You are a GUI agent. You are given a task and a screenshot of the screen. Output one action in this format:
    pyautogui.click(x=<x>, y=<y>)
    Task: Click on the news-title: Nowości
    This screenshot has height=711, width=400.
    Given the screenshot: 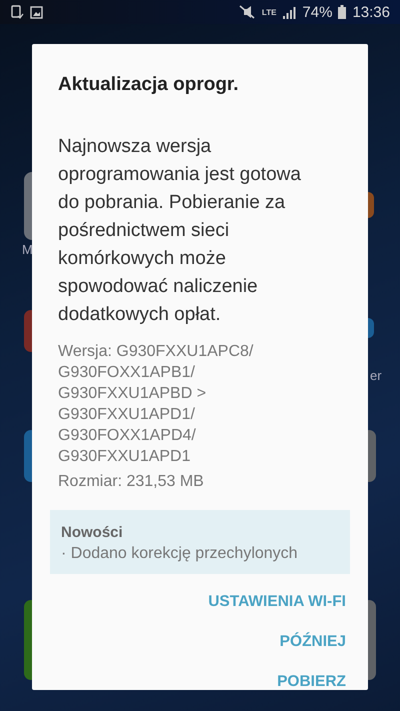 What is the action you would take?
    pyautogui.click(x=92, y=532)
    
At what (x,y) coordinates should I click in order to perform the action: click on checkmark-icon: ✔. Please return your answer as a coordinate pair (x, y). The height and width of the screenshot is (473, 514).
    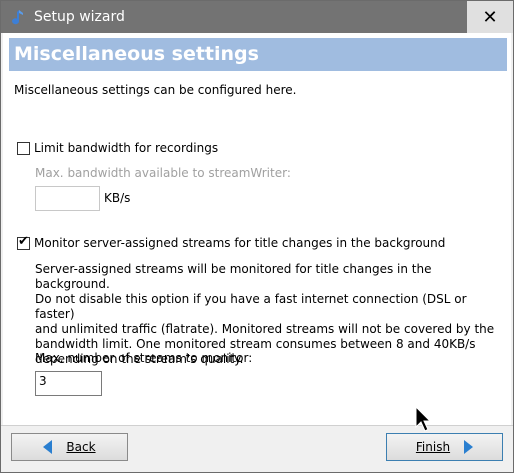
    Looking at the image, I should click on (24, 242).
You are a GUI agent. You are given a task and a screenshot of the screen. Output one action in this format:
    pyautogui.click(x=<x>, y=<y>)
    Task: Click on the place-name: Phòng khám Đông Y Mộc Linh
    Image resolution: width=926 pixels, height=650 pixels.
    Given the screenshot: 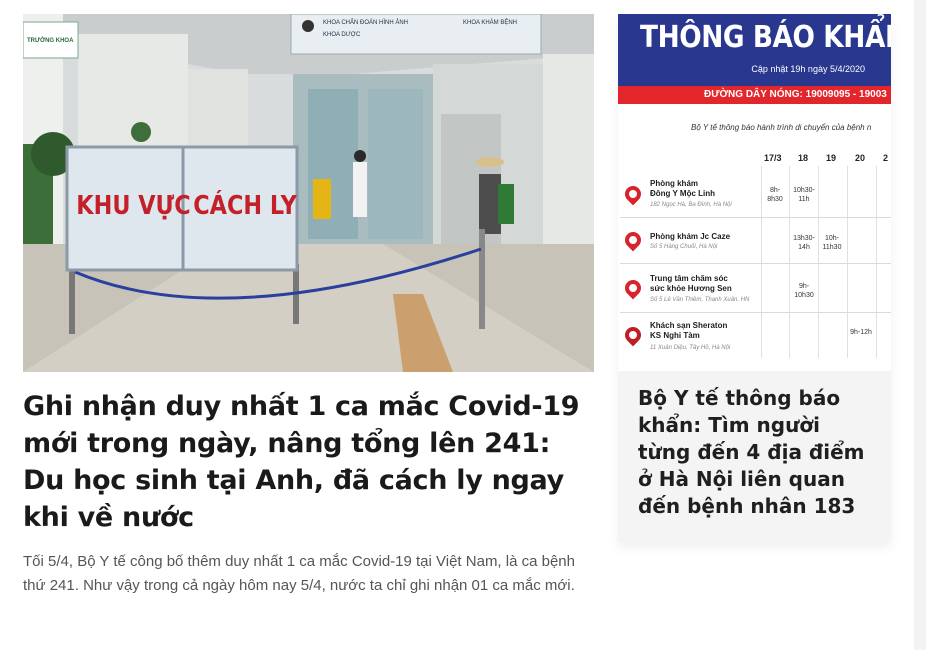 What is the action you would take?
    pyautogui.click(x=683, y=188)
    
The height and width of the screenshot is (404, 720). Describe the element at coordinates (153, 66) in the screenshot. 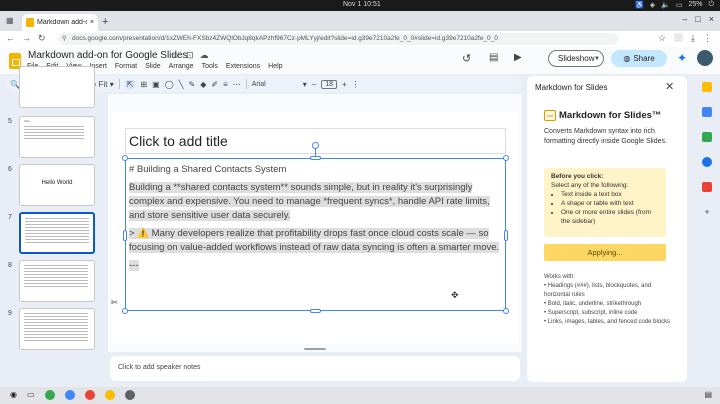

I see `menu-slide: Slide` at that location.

Activity:
Arrange the stretch of records from the line containing "The height and width of the screenshot is (404, 720)." through the end of the records as a two-column CSV with the headers "prompt" and "reply". Give one row per record, putting its text and its answer each in a single quoted field with line breaks replaced by spaces, and leave the pictures out.

Response area:
prompt,reply
"The height and width of the screenshot is (404, 720). Describe the element at coordinates (153, 66) in the screenshot.","I see `menu-slide: Slide` at that location."